Top Data Labeling Tools 2019
March 14, 2019 | AI
Why are machines so smart?
Because we make them so.
But they can be only as smart as we make them to be.
In today’s AI ecosystem, there is pressure on everyone to make their machine learning algorithms as good as human intelligence. And the only way to achieve it is to have a good amount of quality labeled data to train those algorithms.
Except that the data doesn’t come easy.
Every organization entering into machine learning related services faces this challenge today. And to overcome it, they must have the know-how of different data labeling tools that can help in building quality training data sets and build them efficiently.
Here is a list of the best data labeling tools based on what type of data you are labeling.
Image & Video Labeling Tools
It’s a free, easy to use, MIT-licensed annotation tool for labeling of images on a website. It’s free for commercial use as well. Integrating it with your website only requires adding 2-3 lines of code. You can also explore many of its features in the demos.
Annotorious’ most noticeable features include:
- Image annotation with bounding boxes
- Process maps and high-resolution zoomable images
- Annotorious can be modified with plugins to suit a particular project’s need
- Annotorious Community; where developers can find how they can modify it to extend its capabilities
- Annotorious Selector Pack plugin (to be launched), which will include features like custom shape labels, freehand, point, and Fancy box selection
LabelMe is an open source online data labeling tool. With simple signup, it allows users to label images and share their annotation publically, which is primarily used for a range of computer vision based applications and research.
Some of LabelMe’s key features include:
- LabelMe also offers its mobile app for image labeling & annotation
- Image collection, storage, and labeling
- Training object detectors in real-time
- Simple and intuitive UI
- LabelMe offers MATLAB Toolbox that allows users to download and interact with the images and annotations in the LabelMe database
Labelbox is one of the most versatile labeling tools available today. Its comprehensive features enable organizations to easily adapt and train their machine learning models. Its pricing varies based on the amount of data and the sophistication of the model you are training.
Key features include:
- Labelbox supports Polygon, Rectangle, Line, and Point segmentation, as well as pixel-wise annotation
- You can create bounding boxes and polygons directly on the tiled imagery (zoomable maps)
- Ideal to work with a big team of labelers as it serves up images to be labeled asynchronously, i.e., no two labelers label the same image
- Assured security as the source data is either stored in-house or on a private cloud
- Labelbox allows you to maintain quality standards by keeping track of labeling task performance
Sloth is a versatile annotation tool for various data labeling tasks related to computer vision research. It’s free and is one of the most popular tools for facial recognition, therefore, is widely used for surveillance and user identification related applications.
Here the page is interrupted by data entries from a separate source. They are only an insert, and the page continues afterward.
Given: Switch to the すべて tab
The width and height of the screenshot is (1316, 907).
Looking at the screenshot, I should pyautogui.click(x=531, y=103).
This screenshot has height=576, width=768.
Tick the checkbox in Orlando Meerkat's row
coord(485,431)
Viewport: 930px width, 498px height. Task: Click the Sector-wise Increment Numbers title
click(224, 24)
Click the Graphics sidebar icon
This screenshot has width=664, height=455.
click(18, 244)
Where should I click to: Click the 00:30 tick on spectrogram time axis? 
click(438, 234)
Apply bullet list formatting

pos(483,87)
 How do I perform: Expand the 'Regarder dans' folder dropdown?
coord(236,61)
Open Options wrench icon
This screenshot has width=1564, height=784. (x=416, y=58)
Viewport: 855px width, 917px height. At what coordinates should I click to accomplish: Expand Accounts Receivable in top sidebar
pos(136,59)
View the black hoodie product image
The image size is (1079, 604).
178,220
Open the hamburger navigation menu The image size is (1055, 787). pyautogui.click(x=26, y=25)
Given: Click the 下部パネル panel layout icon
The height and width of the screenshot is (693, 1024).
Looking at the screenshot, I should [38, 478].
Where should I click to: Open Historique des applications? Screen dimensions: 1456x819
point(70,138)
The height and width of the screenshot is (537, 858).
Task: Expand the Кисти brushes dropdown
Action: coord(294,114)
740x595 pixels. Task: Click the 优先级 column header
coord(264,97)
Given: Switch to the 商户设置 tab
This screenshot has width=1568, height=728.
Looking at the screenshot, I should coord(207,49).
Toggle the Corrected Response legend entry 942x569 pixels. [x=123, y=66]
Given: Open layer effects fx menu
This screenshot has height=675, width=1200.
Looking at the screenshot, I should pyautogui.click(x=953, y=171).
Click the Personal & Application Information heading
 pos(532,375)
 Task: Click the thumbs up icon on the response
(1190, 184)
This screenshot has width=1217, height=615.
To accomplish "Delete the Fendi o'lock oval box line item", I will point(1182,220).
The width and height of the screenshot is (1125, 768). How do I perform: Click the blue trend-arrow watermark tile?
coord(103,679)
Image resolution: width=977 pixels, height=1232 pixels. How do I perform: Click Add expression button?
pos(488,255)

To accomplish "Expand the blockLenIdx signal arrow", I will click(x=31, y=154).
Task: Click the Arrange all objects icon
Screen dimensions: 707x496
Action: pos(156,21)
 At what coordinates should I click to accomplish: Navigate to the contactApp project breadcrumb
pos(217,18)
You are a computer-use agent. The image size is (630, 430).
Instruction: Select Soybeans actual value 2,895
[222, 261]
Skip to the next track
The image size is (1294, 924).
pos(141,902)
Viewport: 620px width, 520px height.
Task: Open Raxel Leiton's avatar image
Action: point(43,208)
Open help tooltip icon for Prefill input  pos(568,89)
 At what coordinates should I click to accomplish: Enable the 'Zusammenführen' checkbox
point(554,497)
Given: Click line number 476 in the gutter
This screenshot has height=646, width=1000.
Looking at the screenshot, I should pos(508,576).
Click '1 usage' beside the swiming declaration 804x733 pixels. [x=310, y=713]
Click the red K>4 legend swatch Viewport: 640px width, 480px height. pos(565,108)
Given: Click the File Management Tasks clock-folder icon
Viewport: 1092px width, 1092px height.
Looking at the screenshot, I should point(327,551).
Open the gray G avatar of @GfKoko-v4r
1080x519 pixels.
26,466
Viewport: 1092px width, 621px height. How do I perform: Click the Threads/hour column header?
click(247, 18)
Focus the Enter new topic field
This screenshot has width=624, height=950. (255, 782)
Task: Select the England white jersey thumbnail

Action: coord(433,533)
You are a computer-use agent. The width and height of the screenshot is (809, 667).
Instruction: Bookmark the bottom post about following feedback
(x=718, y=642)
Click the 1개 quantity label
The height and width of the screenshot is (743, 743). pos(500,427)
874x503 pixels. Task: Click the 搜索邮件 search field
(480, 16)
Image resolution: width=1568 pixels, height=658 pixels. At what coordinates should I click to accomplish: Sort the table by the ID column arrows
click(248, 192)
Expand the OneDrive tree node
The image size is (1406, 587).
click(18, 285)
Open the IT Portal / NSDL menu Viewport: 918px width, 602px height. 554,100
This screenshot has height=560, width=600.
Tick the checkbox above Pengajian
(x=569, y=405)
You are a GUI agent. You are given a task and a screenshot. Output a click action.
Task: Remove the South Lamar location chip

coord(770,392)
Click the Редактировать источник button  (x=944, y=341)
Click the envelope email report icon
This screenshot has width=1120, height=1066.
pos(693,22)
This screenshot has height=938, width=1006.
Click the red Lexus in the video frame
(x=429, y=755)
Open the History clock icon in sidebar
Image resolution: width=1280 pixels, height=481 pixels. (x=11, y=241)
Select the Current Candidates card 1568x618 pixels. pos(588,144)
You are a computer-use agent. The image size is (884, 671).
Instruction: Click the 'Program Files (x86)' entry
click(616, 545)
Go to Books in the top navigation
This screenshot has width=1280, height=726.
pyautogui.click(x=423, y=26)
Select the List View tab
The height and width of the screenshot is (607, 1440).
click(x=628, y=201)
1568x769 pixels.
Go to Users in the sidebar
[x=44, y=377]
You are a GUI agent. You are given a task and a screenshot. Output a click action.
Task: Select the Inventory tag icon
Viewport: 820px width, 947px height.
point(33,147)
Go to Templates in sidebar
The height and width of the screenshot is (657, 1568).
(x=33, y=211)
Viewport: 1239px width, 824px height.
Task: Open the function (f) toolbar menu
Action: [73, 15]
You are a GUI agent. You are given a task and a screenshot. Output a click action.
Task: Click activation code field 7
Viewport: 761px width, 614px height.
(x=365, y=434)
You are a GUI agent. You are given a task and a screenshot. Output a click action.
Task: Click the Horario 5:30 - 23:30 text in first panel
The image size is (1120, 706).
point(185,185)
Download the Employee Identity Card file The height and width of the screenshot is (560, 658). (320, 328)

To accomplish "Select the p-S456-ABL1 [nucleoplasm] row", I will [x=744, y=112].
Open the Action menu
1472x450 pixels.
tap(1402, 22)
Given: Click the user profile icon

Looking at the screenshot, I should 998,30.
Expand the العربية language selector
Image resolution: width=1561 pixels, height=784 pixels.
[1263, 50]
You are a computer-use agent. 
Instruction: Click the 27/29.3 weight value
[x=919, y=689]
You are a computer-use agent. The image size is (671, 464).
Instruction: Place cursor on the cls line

Most notable of Sloth’s features include:
- It allows an unlimited number of labels per image or video frame – leading to more detailed file processing
- It supports various image selection tools – points, rectangles, and polygons
- Developers consider Sloth as a framework and set of standard components that can be configured to build a label tool specifically tailored to one’s needs
Audio Labeling Tools
Praat is a free audio labeling tool under the Creative Commons (CC BY SA) license, meaning, any derivative works must also come under creative commons license.
Praat’s primary features include:
- Spectral analysis, pitch analysis, format analysis, and intensity analysis of audio files
- It can also identify jitter, shimmer, voice breaks, cochleagram, and excitation pattern
- You can work with sound files of up to 3 hours (2GB)
- It allows you to mark time points in the audio file and annotate these events with text labels in a lightweight and portable TextGrid file
- Users can work with sound and text files at the same time when text annotations are linked with an audio file
Aubio is another free and open source annotation tool for audio data labeling. The tool is designed to extract annotations from audio signals. Aubio is written in C and is known to run on most modern architectures and platforms.
Aubio offers the following key features:
- Digital filters, phase vocoder, onset detection, pitch tracking, beat and tempo tracking, mel frequency cepstrum coefficients (MFCC), transient / steady-state separation
- You can segment a sound file before each of its attacks, performing pitch detection, tapping the beat and producing midi streams from live audio
- There’s a dedicated function library to execute above-mentioned functions in real-time applications
- Users can also use these functions offline via sound editors or software samplers
Speechalyzar is an audio data labeling tool specifically designed for the daily work of a ‘speech worker’. It can process large speech data sets with respect to transcription, labeling, and annotation. Its main application is the processing of training data for speech recognition and classification models.
Speechalyzar’s main features include:
- You can implement it as a client-server based framework in Java and interfaces software for speech recognition, synthesis, speech classification and quality evaluation
- Speechalyzar also allows you to perform benchmarking tests on speech-to-text, text-to-speech and speech classification software systems
- Ideal for manual processing of large speech datasets
EchoML by Azure and Soundscape are some other audio data labeling tools with rich visualization capabilities that you can also explore.
Suggested: Leverage the power of data with visualization
Text Labeling Tools
Rasa NLU is an open-source NLP tool for intent classification and entity extraction. It is primarily used to annotate text for chatbots but can be used for a variety of applications. For instance, recently Trantor used Rasa NLU to train a machine learning model to detect harassment and abuse in email communication within an organization.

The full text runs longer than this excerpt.